Initial purchase of the reloadable EZ TAG costs $40. The “reload kit” includes a transponder for the person’s vehicle, a card to add balance to the toll account and $15 in tolls. As the toll balance diminishes, drivers can add value to the card online or a certain locations around Houston – for now, the Ship Channel Toll Plaza. Each time the card is reloaded, BancPass, the administrator of the accounts, assesses a $2 fee.

Benton said the reloadable card is aimed at attracting people who do not want to give the toll authority credit card information, many of whom use the toll lanes infrequently.

We have EZ tags, and though we don’t use them often (mostly for trips to and from the airport), I don’t foresee that changing. If you’re going to phase out coin machines and staffed toll booths, then you’ve got to have an option for the folks who use them now. It seems a bit complicated, but that’s the tradeoff for using cash.

Now how much would you pay to drive on that toll road?

How about ten bucks each way at peak times, beginning on May 30?

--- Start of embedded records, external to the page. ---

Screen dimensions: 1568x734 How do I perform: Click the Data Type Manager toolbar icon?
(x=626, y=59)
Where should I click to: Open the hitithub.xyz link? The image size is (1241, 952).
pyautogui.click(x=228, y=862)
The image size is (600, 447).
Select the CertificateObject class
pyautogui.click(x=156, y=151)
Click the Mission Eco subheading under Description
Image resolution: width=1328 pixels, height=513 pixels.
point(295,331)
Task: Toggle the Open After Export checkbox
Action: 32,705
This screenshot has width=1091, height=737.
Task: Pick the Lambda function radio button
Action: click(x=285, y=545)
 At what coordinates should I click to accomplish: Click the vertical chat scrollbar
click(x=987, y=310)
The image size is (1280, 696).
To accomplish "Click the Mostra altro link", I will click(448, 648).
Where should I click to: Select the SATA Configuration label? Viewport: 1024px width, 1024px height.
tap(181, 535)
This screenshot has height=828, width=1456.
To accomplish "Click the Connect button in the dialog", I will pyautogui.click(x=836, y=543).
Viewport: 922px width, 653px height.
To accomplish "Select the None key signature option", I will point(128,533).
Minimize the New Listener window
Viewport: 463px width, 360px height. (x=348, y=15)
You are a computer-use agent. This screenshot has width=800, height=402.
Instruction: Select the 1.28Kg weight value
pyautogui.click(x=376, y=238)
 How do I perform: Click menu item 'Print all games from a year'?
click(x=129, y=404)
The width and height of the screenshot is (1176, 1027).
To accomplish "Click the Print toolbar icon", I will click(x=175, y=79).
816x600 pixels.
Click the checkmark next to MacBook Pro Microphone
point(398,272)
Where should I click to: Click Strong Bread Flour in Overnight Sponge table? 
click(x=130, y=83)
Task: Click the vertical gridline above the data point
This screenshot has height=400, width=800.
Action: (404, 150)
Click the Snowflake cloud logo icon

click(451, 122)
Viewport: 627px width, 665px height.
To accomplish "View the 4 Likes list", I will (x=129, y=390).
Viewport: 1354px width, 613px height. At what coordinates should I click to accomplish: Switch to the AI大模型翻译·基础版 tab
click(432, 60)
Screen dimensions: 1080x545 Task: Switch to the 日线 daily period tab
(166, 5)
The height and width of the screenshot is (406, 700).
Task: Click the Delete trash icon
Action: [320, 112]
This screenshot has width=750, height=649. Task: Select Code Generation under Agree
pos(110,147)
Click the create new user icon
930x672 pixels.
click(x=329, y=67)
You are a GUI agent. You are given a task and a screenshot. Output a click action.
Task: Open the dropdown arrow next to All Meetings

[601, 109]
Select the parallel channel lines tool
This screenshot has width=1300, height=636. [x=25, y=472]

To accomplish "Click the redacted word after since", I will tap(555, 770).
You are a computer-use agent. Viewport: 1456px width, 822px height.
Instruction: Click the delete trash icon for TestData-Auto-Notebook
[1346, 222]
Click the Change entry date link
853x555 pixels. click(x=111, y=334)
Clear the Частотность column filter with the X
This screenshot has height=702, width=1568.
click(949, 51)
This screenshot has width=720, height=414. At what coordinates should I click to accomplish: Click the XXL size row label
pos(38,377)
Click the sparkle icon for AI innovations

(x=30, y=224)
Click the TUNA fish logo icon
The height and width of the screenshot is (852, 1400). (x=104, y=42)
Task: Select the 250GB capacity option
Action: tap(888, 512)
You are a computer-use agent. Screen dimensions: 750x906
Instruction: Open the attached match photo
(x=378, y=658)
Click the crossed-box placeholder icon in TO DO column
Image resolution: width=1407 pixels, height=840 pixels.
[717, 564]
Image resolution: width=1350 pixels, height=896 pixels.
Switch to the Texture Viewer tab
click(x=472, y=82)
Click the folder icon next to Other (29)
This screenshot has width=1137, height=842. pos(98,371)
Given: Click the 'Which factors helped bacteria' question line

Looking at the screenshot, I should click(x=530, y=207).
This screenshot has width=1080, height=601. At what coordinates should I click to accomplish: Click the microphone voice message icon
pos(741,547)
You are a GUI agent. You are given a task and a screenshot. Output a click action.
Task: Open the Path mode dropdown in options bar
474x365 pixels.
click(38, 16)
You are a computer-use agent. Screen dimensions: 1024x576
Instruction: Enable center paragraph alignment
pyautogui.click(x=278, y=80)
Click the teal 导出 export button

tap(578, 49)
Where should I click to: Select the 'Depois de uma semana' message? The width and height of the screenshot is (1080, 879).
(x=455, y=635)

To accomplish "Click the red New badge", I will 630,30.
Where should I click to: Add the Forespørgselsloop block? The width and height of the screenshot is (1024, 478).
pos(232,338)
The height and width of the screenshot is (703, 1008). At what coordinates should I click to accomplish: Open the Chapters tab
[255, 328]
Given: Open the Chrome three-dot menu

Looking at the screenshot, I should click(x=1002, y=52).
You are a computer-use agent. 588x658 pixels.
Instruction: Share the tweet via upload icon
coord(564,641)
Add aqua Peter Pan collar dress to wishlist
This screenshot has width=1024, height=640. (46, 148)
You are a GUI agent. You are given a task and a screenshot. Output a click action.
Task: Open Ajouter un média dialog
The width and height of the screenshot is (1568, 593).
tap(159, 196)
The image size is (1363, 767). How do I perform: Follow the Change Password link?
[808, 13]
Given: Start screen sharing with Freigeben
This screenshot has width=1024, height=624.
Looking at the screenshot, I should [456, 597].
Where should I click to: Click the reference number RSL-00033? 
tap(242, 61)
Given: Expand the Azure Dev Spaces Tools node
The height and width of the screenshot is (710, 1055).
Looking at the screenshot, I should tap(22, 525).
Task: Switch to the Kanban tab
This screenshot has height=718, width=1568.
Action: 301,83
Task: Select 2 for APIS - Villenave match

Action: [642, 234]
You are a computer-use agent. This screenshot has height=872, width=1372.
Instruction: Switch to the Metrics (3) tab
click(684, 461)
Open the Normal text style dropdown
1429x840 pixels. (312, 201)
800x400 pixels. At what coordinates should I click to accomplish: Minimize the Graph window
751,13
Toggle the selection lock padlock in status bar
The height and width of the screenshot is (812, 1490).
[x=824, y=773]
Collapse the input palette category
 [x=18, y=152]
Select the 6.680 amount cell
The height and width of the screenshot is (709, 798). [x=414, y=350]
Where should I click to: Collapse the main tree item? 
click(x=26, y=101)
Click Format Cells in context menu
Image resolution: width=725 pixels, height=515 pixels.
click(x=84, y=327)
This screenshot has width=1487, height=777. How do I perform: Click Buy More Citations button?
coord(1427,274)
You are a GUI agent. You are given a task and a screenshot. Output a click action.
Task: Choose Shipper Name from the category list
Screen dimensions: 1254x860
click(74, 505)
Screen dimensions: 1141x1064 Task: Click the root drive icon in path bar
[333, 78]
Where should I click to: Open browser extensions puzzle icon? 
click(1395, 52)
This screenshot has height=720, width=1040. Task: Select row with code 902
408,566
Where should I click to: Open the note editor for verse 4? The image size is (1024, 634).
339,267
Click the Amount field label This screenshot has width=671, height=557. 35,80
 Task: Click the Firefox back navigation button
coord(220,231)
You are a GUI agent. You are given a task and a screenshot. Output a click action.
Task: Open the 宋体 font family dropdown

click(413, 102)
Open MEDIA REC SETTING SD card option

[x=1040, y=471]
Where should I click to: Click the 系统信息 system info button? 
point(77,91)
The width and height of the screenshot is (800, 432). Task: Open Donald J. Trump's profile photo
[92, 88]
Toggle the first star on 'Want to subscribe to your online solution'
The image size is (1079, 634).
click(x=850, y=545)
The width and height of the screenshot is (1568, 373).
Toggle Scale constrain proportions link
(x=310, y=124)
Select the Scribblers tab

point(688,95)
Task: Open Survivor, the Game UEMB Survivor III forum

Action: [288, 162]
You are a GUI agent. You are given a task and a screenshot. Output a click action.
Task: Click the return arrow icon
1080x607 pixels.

Toll rates on the I-10 lanes, also known as the Katy Managed Lanes, will increase as officials seek to ease congestion by reducing use of the lanes during peak hours through a process called congestion pricing. The rates will go up by as much as $1.20 at each of the three tolling points along the 12-mile route. The price of a complete trip will jump from $7 to $10 at peak commuting times.

Officials said the increase was necessary to reduce congestion and to encourage people to find alternatives to driving.

“This is the only tool we have to manage the congestion on the lanes,” said Lisa Castaneda, deputy director of the Harris County Toll Road Authority.


The goal is to have 1,800 to 2,000 vehicles use the HOV lane and the same number use the toll lane each hour. Prices are set to achieve that.

Castaneda said at the current rate of $3.20 at Eldridge and $1.90 at Wilcrest and Wirt during peak commutes, about 20 percent more vehicles are using the lanes than optimal. More people will choose alternatives such as public transportation or a car pool if tolls are higher, officials said.


Setting prices to create incentives for using transit is common in other major metro areas struggling with traffic. Tunnels and bridges in many places have extremely high rates based on huge demand. The George Washington Bridge and Lincoln and Holland tunnels in New York cost $13 one-way for access to Manhattan.

It might not match New York demand, but traffic is choking I-10, despite a $2 billion widening project that made the freeway the nation’s widest – 26 lanes when local frontage roads are included. At the spot where the HOV and toll lanes end near Post Oak, more than 338,000 vehicles use the freeway each day, according to 2013 Texas Department of Transportation figures.

“The only tool we have been using is to pour more concrete,” Castaneda said.

In 2003, before the widening work began, about 215,000 vehicles used the freeway outside Loop 610, according to TxDOT figures.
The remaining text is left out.